A África celebra a memória de Chris Hani, revolucionário assassinado há 24 anos

Chris Hani foi assassinado em 15 de abril de 1993 por um imigrante polonês de extrema direita. E é certo que o imigrante polonês que assassinou Chris Hani já está em liberdade. Por Leslie Salgado

 

Por Leslie Salgado

 

Nestes dias de abril os sul-africanos comemoraram um novo aniversário do assassinato de um dos lideres anti-appartheid mais importantes da nação. Menos conhecido fora das fronteiras da Africa, mas no interior do continente, sim, é bem conhecido. Estou falando de Chris Hani.

Chris Hani foi assassinado em 15 de abril de 1993 por um imigrante polonês de extrema direita.
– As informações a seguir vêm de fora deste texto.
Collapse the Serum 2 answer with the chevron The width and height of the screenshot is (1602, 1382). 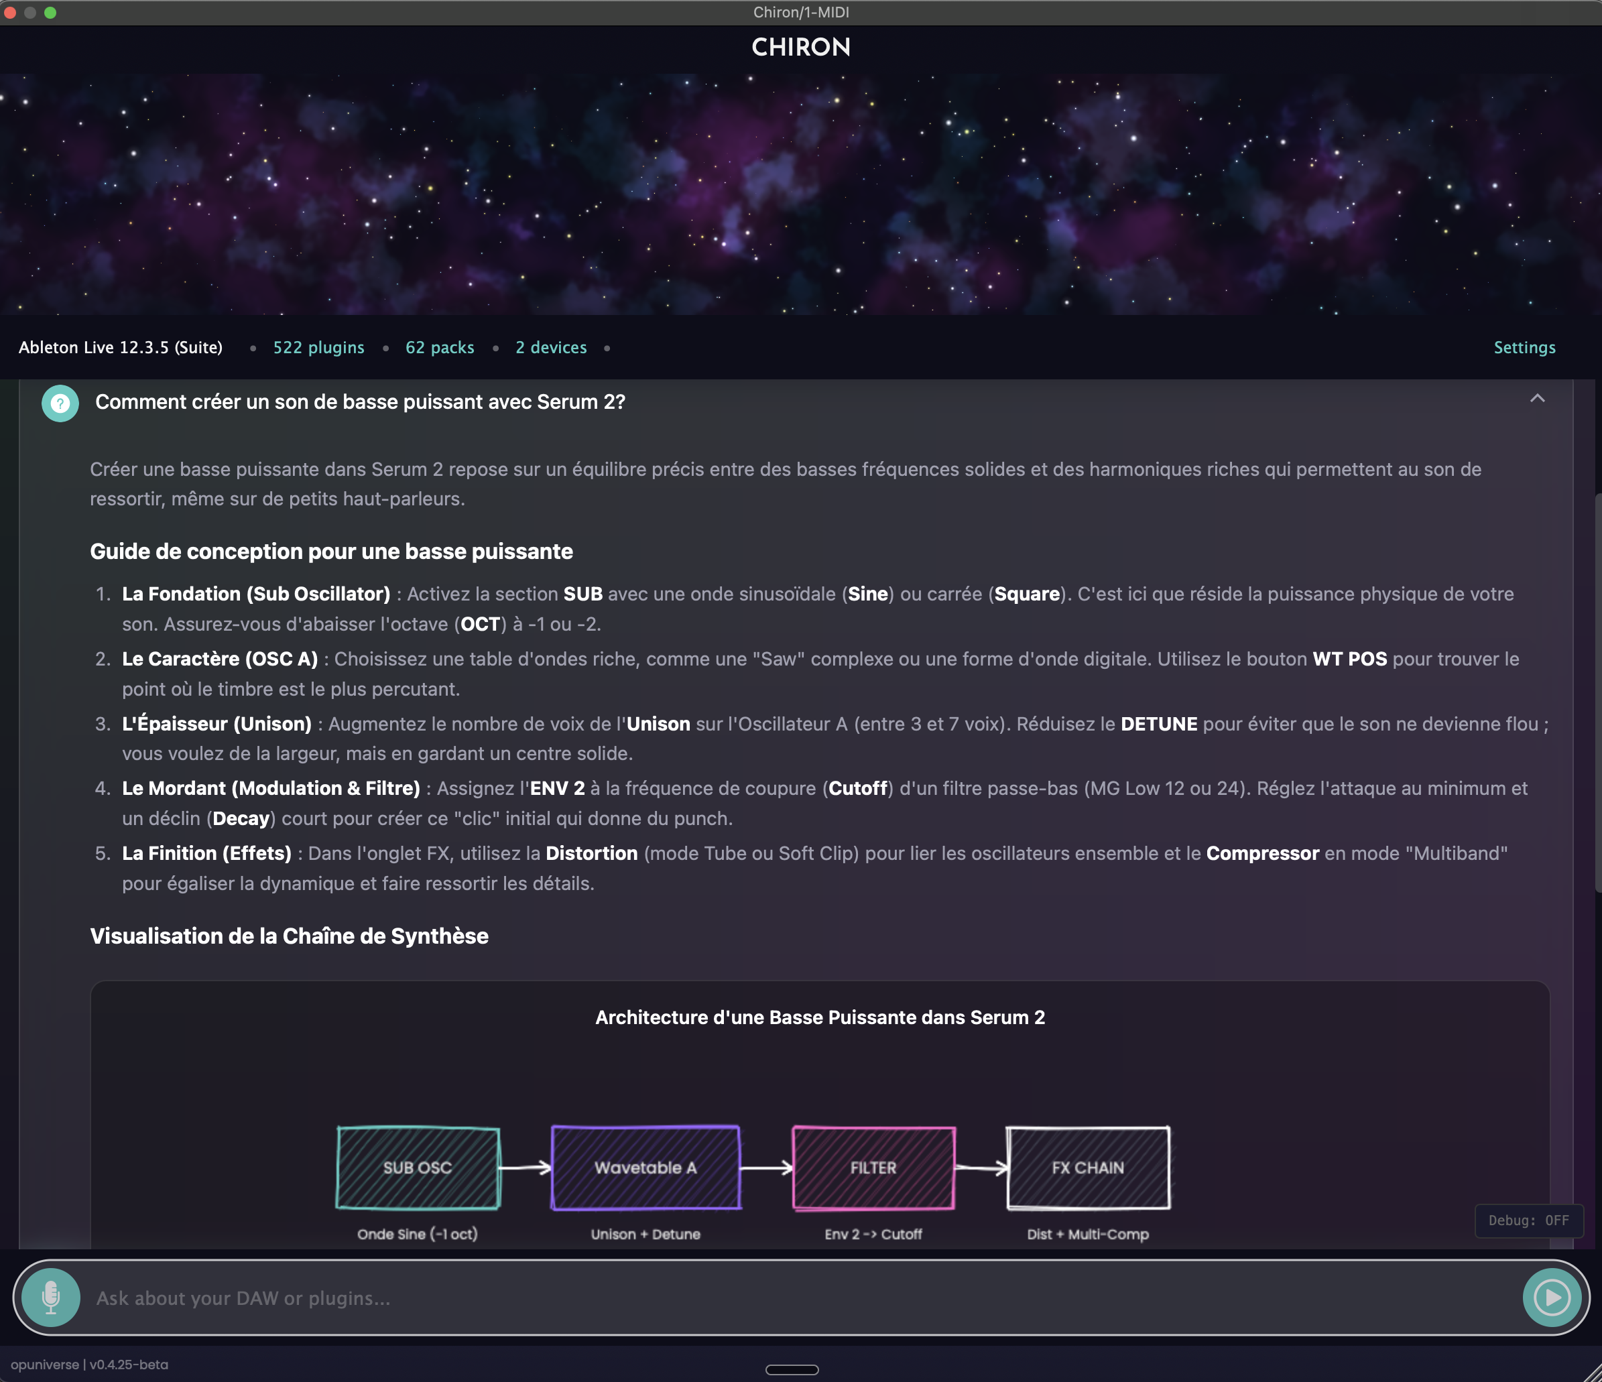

E como consequência do assassinato de Chris Hani, foi também condenado à prisão um membro do parlamento eleito pelo então Partido Conservador. E é certo que o imigrante polonês que assassinou Chris Hani já está em liberdade.

E a vida de Chris Hani, o legado de Chris Hani foi especialmente recordado este ano por uma situação política que vive o país.

Chris Hani é recordado por ter tido também uma posição crítica no interior do ANC, Congresso Nacional Africano. Chris Hani era membro da ala armada, do braço armado do Congresso Nacional Africano.

De 1991 a 1993 foi líder do Partido Comunista Sul Africano, quando foi assassinado, como eu já lhes disse.

Um dos documentos mais importantes da vida de Chris Hani e que é seu legado, é o Memorandum de Chris Hani. E precisamente, é o documento, dizem os estudiosos, é o documento mais importante do ANC, do Congresso Nacional Africano. Documento elaborado no ano de 1969, e é um documento no qual pela primeira vez o ANC dá uma visão geral, uma visão global para o enfrentamento do apartheid.

Isso é considerado um de seus legados mais importantes. Mas quando se revisam suas declarações, parte dos seus pensamentos, há elementos que surpreendem, porque para essa época que vivemos hoje provavelmente seja mais frequente, mais comum, mas nesse momento era um pensamento bastante avançado. Por exemplo, sua intenção de incorporar a noção de gênero à luta anti-apartheid. Inclusive conversações suas com membros do MK, membros femininos do MK sobre esse tema particular, suas posições e preocupações sobre esse tema.

São alguns pontos em que se dá conta que esse era também um homem de um pensamento avançado para essa época.

E também é recordado por sua posição firme, posição radical, sempre em defesa dos mais humildes, sempre em defesa dos pobres. É por isso que se encontra entre muitos sul africanos um carinho natural, um respeito natural para com Chris Hani. Se diz que é considerado o sucessor idôneo, o sucessor natural de Nelson Mandela.

Na situação que vive a África do Sul, que também vive o mundo, de enfrentamento ideológico, de enfrentamento mais que ideológico, também militar, de ameaça à defesa da vida dos seres humanos, a vida de Chris Hani é uma inspiração. E foi um homem que se destacou entre toda uma geração de homens e mulheres sul africanos que consagraram suas vidas a lutar contra o apartheid.